É importante observar que quem está por trás do forte crescimento destas fintechs e que está financiando suas carteiras de crédito é o mercado de capitais. O segmento de crédito privado no Brasil tem crescido muito, com investidores atrás de maiores retornos e com as plataformas de distribuição oferecendo estas opções para eles. De acordo com dados da agência Reuters, as novas emissões de crédito privado devem atrair forte demanda, com cerca de 20 bilhões de reais sendo investidos entre os meses de dezembro de 2020 e fevereiro de 2021. Por meio dos veículos de securitização, como os FIDCs, os investidores passam a ter acesso a uma gama diferenciada de ativos para investir. Alguns fundos oferecem a possibilidade de investir indiretamente em cotas de FIDCs, que em geral são voltados apenas para investidores profissionais, e estão disponíveis nas plataformas de distribuição.

Esta nova estrutura do mercado financeiro permitiu atrair novos investidores, que ainda representam um público com grande potencial no Brasil. Enquanto anteriormente apenas uma pequena parcela da população investia, hoje há possibilidades para diferentes pessoas e bolsos. É um mercado extremamente pequeno, mas com grande possibilidade de crescimento. Segundo levantamento da Anbima - Associação Brasileira das Entidades dos Mercados Financeiro e de Capitais, apenas 42% dos brasileiros têm algum dinheiro investido. Desses, somente 9% aplicaram em produtos financeiros. Só na poupança, que hoje rende em média 1,4% ao ano, há R$ 972,67 bilhões investidos (fonte: Valor Investe). Qualquer parcela disso que migrar para o mercado de capitais já fará uma grande diferença na economia real.

Solicitações:
1. De acordo com o texto sobre crédito privado, que percentual dos brasileiros tem algum dinheiro investido?
2. Reproduza fielmente a parte do texto sobre crédito privado que vai de "É importante observar" até "plataformas de distribuição.".

Dados registrados:
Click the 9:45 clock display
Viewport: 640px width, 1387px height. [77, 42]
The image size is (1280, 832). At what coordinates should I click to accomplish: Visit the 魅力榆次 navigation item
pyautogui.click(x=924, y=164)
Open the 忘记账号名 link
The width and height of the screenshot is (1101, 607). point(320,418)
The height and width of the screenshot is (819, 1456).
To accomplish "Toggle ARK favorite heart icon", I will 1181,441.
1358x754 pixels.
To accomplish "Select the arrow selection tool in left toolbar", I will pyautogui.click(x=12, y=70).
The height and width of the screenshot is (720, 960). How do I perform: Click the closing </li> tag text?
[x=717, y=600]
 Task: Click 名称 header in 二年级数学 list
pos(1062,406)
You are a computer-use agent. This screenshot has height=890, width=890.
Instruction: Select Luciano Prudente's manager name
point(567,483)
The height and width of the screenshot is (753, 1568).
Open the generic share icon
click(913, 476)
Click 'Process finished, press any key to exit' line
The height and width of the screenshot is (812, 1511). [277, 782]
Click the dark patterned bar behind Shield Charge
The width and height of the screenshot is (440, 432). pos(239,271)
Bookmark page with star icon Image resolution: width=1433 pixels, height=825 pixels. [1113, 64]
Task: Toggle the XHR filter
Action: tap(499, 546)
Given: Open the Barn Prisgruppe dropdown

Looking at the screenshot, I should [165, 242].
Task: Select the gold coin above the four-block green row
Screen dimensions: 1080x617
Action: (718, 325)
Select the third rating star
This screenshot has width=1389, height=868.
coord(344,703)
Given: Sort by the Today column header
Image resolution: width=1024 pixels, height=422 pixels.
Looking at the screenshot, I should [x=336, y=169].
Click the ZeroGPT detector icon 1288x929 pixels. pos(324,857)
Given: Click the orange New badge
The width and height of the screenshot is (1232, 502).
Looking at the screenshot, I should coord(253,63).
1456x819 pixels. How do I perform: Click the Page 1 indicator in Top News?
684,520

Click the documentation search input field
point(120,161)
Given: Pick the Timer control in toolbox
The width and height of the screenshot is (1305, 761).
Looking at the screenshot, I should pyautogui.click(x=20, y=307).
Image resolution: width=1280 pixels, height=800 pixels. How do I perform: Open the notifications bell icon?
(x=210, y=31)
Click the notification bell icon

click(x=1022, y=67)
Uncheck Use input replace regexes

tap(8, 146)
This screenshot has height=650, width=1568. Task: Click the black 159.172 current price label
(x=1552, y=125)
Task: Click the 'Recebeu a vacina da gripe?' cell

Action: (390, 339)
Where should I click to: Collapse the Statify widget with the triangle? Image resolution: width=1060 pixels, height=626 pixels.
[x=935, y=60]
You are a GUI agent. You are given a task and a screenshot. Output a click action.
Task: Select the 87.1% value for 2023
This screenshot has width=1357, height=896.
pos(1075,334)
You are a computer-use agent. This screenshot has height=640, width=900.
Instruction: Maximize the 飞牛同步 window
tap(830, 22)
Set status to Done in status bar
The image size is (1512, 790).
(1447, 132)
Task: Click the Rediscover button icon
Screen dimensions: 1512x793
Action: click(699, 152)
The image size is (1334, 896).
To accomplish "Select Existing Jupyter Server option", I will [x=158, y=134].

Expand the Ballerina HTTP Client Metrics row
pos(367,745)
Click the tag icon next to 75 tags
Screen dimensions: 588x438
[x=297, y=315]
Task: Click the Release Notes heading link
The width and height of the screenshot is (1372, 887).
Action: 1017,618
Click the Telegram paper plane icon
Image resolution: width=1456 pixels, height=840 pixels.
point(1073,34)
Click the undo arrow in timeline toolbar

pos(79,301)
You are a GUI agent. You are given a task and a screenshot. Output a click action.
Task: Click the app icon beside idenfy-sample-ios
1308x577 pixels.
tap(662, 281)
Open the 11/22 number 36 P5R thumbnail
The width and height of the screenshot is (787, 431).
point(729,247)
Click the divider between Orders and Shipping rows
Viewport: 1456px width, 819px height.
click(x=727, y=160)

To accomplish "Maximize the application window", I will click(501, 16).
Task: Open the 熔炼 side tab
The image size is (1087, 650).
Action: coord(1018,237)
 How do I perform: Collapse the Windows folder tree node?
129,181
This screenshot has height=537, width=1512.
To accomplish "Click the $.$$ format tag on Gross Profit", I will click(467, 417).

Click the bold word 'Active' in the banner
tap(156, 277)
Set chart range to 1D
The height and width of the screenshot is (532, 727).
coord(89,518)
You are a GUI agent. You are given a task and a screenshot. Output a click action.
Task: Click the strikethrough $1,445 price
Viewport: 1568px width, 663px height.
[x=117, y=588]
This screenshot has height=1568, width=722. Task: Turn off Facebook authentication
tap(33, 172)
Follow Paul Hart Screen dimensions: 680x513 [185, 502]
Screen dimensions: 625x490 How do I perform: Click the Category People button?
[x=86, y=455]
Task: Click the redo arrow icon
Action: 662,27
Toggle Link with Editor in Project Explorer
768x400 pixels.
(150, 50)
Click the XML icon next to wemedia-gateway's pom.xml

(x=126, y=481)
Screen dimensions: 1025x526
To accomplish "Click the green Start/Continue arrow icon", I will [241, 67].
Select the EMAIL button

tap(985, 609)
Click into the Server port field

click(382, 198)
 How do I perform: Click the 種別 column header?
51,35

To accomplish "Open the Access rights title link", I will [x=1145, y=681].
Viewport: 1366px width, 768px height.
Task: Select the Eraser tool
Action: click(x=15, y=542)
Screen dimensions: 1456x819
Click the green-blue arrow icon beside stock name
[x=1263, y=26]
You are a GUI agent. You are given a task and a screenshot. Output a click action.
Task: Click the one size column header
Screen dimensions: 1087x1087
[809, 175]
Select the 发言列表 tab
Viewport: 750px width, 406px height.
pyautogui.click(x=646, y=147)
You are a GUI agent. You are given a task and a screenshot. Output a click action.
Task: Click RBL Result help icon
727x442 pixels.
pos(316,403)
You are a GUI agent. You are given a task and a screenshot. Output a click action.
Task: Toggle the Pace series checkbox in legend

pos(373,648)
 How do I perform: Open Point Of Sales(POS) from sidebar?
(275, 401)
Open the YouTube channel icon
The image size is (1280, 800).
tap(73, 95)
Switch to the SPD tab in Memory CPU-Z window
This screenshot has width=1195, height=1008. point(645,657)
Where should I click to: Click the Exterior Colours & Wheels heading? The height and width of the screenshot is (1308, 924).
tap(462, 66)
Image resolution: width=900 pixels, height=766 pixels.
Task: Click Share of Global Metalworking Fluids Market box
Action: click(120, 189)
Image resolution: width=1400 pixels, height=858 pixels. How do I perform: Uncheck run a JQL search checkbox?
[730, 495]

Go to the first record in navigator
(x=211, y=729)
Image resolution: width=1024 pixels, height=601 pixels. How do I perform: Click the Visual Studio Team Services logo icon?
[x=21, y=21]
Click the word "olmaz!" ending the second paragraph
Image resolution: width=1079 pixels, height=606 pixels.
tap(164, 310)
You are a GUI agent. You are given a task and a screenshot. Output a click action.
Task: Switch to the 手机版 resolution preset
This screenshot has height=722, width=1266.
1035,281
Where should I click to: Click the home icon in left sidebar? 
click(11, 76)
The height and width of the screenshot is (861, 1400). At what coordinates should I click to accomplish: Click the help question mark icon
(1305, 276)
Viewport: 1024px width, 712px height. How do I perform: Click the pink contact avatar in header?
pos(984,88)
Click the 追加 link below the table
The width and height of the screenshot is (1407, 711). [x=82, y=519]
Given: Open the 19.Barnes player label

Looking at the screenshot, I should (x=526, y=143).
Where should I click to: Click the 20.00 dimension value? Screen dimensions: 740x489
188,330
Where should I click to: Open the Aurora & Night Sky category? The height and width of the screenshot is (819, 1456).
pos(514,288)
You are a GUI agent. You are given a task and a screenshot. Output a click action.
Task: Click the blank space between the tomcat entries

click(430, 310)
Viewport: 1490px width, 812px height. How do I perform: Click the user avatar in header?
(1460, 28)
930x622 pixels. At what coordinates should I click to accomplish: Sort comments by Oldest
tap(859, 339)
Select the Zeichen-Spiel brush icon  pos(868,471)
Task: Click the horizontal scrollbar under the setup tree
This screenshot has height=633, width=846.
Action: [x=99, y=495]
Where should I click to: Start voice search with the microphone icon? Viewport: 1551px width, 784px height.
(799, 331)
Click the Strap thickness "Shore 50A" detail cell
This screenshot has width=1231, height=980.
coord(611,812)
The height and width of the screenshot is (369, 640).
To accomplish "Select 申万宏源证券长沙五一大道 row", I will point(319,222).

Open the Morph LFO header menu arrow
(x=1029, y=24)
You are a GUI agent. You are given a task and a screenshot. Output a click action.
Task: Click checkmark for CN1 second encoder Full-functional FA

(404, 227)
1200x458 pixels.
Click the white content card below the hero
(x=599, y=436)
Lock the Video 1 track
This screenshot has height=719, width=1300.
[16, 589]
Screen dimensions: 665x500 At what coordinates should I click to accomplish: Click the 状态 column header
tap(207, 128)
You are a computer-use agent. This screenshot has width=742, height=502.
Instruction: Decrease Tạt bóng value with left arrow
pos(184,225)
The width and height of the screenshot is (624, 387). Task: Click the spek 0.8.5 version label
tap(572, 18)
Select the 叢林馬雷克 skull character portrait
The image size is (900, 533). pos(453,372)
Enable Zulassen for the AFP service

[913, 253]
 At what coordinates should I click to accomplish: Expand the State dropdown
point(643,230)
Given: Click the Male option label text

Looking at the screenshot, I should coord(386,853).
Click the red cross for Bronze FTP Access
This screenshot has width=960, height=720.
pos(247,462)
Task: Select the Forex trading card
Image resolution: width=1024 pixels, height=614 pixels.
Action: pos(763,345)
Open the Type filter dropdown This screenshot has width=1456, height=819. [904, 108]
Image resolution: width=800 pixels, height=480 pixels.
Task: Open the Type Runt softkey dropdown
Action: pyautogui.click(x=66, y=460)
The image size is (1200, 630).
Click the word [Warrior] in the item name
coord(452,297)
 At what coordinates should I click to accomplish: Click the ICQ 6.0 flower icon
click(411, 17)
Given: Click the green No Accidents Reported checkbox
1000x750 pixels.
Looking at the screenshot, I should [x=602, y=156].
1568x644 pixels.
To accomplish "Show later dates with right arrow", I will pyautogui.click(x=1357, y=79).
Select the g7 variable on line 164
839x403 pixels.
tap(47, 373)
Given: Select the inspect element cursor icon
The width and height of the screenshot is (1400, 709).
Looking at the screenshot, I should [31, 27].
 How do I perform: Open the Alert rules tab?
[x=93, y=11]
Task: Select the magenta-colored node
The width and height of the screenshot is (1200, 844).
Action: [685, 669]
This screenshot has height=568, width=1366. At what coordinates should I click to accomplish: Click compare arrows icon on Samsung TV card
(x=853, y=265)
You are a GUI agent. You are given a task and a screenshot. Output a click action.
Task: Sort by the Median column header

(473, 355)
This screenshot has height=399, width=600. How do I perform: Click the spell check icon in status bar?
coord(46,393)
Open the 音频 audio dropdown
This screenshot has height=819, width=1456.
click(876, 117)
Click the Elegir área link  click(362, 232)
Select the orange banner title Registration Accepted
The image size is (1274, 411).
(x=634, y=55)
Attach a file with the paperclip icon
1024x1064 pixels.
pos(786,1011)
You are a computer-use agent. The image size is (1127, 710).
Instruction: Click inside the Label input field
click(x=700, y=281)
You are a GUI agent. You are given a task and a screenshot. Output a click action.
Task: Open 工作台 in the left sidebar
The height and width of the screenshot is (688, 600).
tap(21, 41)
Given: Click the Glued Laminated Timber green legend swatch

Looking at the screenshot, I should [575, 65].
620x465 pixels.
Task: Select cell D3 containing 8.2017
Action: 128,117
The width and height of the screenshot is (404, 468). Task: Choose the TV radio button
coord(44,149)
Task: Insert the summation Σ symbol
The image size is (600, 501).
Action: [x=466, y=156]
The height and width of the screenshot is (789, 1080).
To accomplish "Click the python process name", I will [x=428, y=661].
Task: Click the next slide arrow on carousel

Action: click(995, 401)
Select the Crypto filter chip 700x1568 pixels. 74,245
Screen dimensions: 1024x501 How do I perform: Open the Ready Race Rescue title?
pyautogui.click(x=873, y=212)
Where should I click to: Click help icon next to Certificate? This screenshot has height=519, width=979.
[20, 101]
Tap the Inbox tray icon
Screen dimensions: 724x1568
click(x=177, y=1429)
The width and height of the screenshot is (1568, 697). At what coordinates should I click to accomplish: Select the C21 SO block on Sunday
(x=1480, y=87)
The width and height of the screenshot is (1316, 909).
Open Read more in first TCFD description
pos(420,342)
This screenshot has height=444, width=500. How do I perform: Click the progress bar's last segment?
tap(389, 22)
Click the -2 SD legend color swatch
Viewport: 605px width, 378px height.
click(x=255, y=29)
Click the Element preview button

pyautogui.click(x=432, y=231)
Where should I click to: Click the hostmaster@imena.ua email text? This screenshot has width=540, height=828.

Respostas do exercício:
1. Apenas 42% dos brasileiros.

2.
É importante observar que quem está por trás do forte crescimento destas fintechs e que está financiando suas carteiras de crédito é o mercado de capitais. O segmento de crédito privado no Brasil tem crescido muito, com investidores atrás de maiores retornos e com as plataformas de distribuição oferecendo estas opções para eles. De acordo com dados da agência Reuters, as novas emissões de crédito privado devem atrair forte demanda, com cerca de 20 bilhões de reais sendo investidos entre os meses de dezembro de 2020 e fevereiro de 2021. Por meio dos veículos de securitização, como os FIDCs, os investidores passam a ter acesso a uma gama diferenciada de ativos para investir. Alguns fundos oferecem a possibilidade de investir indiretamente em cotas de FIDCs, que em geral são voltados apenas para investidores profissionais, e estão disponíveis nas plataformas de distribuição.